1870: Balfour Stewart, 1st Langworthy Professor. Stewart was the first to identify an electrified atmospheric layer which could distort the magnetic field of the earth. This idea, first postulated by Gauss in 1839, but published by Stewart in 1878, is that of the Ionosphere.
1889: Sir Arthur Schuster, 2nd Langworthy Professor. Schuster designed and created the first modern physics laboratory in Manchester which was opened in 1900, and ranked among the best in the world.
1907: Ernest Rutherford, 3rd Langworthy Professor. Rutherford's greatest discovery was of the atomic nucleus, in Manchester in 1911, from which came the Rutherford model of the atom, which catalysed the revolution in modern physics at the start of the 20th Century.
1913: Henry Moseley and Moseley's Law. Moseley's publication of his results on measurements of the wavelengths of the X-ray spectral lines of a number of elements provided independent support for the Rutherford/Bohr model of the atom.
1919: William Lawrence Bragg, 4th Langworthy Professor. The Bragg law of X-ray diffraction is a fundamental tool to study crystal structure. He was the joint winner (with his father Sir William Henry Bragg) of the Nobel Prize for Physics in 1915.
1937: Patrick Blackett, 5th Langworthy Professor. In 1948 Blackett was awarded the Nobel Prize in Physics, for "his development of the Wilson cloud chamber method, and his discoveries therewith in the fields of nuclear physics and cosmic radiation."
1945: Lovell's first day at Jodrell Bank. After working on radar during World War II, Bernard Lovell returned to The University of Manchester to continue his research on cosmic rays - high-speed particles from outer space.
1947: George Rochester and Clifford Butler discover strangeness: Based on an observation of cosmic rays with a cloud chamber, Rochester and Butler publish the discovery of a new type of particle. We now know that this was the first observation of a particle containing a strange quark.
1957: The Mark I Telescope and the dawn of the space age. With a reflecting bowl 250ft in diameter, this was the world's largest telescope. Still operational more than 50 years later, it continues to be used to carry out progressive research.
1962: Long-baseline interferometry developed at Jodrell Bank. Throughout the 1950s and 1960s, astronomers including Henry Palmer and Hanbury Brown developed the technique of radio-linked interferometry.

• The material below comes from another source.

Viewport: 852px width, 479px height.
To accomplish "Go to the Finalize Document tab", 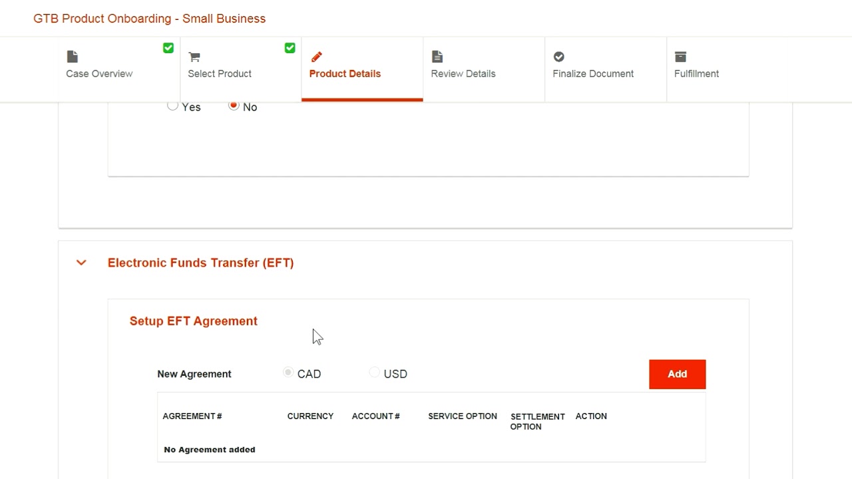I will click(x=593, y=73).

1965: Henry Hall builds the first 3He-4He Dilution refrigerator. The dilution refrigerator concept was established by H. London in 1951, and in 1965 the first working refrigerator was built in Manchester, allowing the study of liquid helium below 0.4K.
1966: First picture is sent from the surface of the Moon. In February 1966, the Soviet Union landed the Luna 9 spacecraft on the Moon and, using a fax machine borrowed from the Daily Express, its signal back to Earth was intercepted by the Mark I Telescope at Jodrell Bank.

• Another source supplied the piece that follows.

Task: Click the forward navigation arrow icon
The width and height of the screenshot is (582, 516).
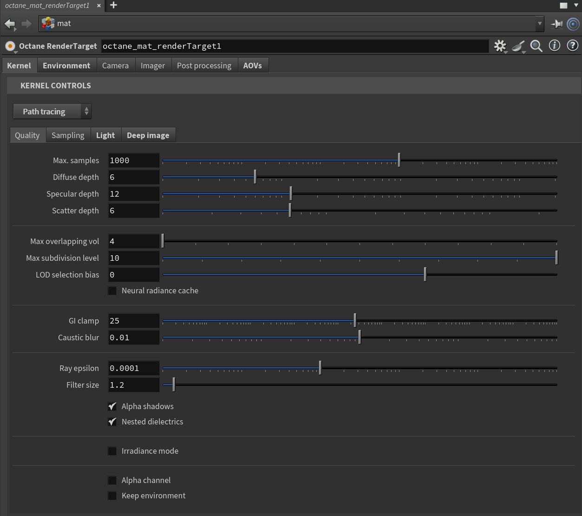Action: (26, 24)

1979: Discovery of the first gravitational lens. The Mk I Telescope identified an object which looked like two stars. A team led by Dennis Walsh showed that the two objects were actually separate images of the same quasar: a gravitational lens.
1990: The Cambridge Telescope extends the range of MERLIN. A brand new telescope at Cambridge was added to the MERLIN array, which meant up to seven telescopes were connected across 217km, providing the same sharpness of view as the Hubble Space Telescope but at radio wavelengths.

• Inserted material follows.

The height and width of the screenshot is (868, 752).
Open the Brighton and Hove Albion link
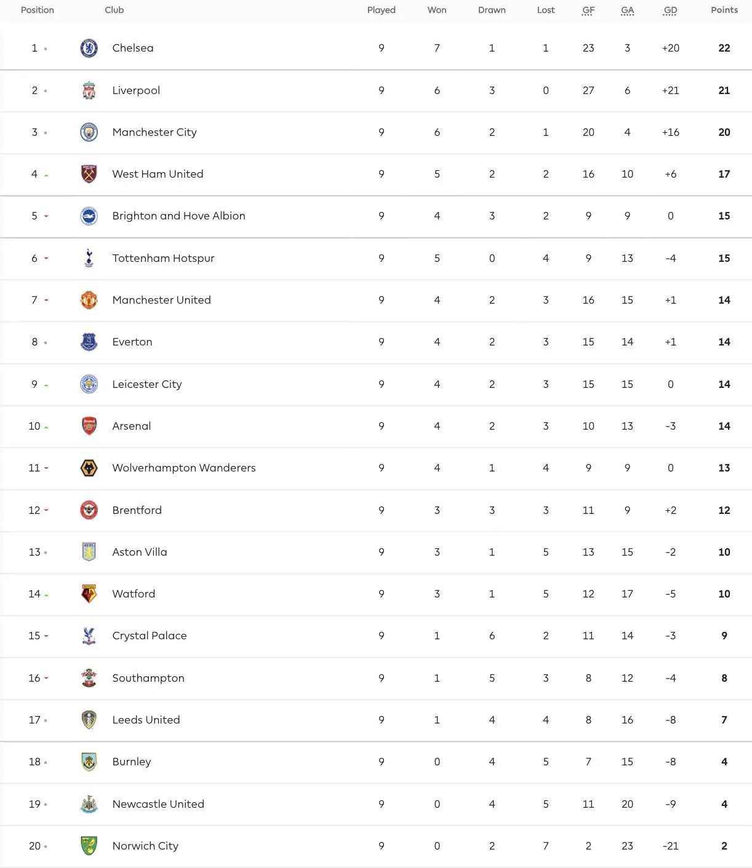coord(178,216)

2000: Ig Nobel Prize for levitating frog. Andre Geim's 1997 research into the possible effects of magnetism on water scaling led to the famous discovery of direct diamagnetic levitation of water, and to a frog being levitated. Geim and Michael Berry were awarded the 2000 Ig Nobel Prize.
2003: Discovery of the Double Pulsar. Discovered by astronomers Andrew Lyne, Michael Kramer, and collaborators at Jodrell Bank in 2003, the Double Pulsar contains two neutron stars; ultra-dense remnants of exploding stars circling one another, appearing as two 'cosmic lighthouses' to our telescopes.
2010: Andre Geim and Konstantin Novoselov win the Nobel Prize for the discovery of graphene. Geim and Novoselov made the first samples of graphene by the famous 'sellotape method' in 2004. Graphene has remarkable electronic, mechanical and thermal properties.